## [Text shown]
==================================================

Thursday, 30 March 2017

Whose?

This week at AFC we are looking at the Sieger Koder painting entitled: ‘Whose?’

It’s an intriguing interpretation of the gospel incident when we are told in John 19: They took Jesus’ clothing and divided it into four shares.

There seems to be something of a scrum in the painting as Jesus’ garment is tugged and fought over.

It's as if everyone wants a bit of Jesus, which I suppose in one way is fine.  However, that all too quickly becomes a problem when we start thinking that Jesus ‘belongs’ exclusively to us: to my tradition, to my understanding, my theology and my lifestyle.

So Koder has provocatively painted religious leaders and possibly a freedom fighter as the ones who have a tug of war over Jesus’ shirt. 

I guess it’s the easiest – and in some ways laziest – thing in the world to make God in our own image.  It’s like pulling on Jesus’ garment and saying ‘I’ve got him’!

Well, isn’t Jesus actually bigger than that?  The Cosmic Christ is free and not bound by us or our conventions or expectations, in fact he continually exceeds these.  That’s because God is surely to be found anywhere and everywhere, in surprising people and places, both inside and outside the Church. 

If dividing his garment is simply about ‘owning’ Jesus – it won’t be the most important thing any of us could do this coming Easter!

Saturday, 25 March 2017

Sic Transit

‘Sic transit’ was the title of a brilliant talk given by Tom Shakespeare on Radio 4’s Point of View programme last Sunday.  It’s part of the longer Latin phrase, ‘sic transit Gloria mundi’, meaning: Thus passes the glory of the world.

Point of View occupies the one time slot of my all-time favourite radio programme, Alistair Cooke’s Letter from America and is really a well-argued and consistently interesting ‘secular’ sermon, and Tom Shakespeare’s offering last week was no exception.

He reflected on the word ‘nostalgia’ with its Latin roots of ‘nostos’ meaning return and ‘algos’ meaning suffering – so the word implies that any attempt to return to the past inevitably brings us suffering or disappointment.

Tom Shakespeare told us listeners that the ‘bad times don’t last but neither do the good ones either’!  Well I suppose that’s true in that most things we go through, whether they are highs or lows, are time limited.  Apparently, the Greek philosopher, Heraclitus, put it rather more eloquently when he said: You can’t stand in the same river twice.  In other words, change really does govern the universe and it’s simply impossible to return to yesterday, so it's much better to accept today is the nostalgia we’ll be talking about tomorrow!

I suppose I’m reflecting on that a bit because although I left theological college and was ordained thirty years ago this June I still meet up (as I have done twice this month) with good friends from three decades ago.  And in a sense, I love standing in the same river twice!  OK, so it’s not the same water flowing by, yet these encounters do, in a way, put me in touch with my former self and I find it tremendously reaffirming and reassuring that the friendships and ideas that inspired and challenged the young me still have a certain potency over the middle age version which is the current me!

==================================================

## [Excerpted records]
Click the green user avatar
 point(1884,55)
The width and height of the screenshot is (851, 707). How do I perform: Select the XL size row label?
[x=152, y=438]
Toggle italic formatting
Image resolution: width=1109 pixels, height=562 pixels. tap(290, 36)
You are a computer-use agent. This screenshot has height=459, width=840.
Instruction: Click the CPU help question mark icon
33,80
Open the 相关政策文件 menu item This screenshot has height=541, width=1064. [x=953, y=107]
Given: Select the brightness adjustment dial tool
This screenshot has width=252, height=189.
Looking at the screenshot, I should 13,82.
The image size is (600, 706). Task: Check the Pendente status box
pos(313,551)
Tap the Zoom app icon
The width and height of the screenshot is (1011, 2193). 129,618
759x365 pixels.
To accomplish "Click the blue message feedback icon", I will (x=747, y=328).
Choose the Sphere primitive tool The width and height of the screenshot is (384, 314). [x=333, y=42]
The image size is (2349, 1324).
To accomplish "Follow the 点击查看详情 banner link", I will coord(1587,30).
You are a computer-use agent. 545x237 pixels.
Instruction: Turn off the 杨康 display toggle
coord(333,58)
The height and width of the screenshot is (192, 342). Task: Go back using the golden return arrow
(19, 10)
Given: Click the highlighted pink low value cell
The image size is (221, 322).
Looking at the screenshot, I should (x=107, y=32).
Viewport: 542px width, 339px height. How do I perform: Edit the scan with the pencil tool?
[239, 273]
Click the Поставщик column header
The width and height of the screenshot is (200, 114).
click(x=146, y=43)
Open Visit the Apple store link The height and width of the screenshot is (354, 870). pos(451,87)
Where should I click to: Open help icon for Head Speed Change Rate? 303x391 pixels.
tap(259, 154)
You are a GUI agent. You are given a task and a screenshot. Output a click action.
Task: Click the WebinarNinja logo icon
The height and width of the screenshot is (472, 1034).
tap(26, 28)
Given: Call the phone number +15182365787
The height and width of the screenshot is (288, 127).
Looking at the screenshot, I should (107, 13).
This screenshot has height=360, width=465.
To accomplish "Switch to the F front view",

==================================================

## [Aim of the task]
Answer these from the blog text above:
(a) What title does the Sieger Koder painting have?
(b) On which radio programme did Tom Shakespeare give the talk "Sic transit"?
(c) How long ago was the writer ordained?

## [Answer to the exercise]
(a) 'Whose?'
(b) Radio 4's Point of View
(c) Thirty years ago this June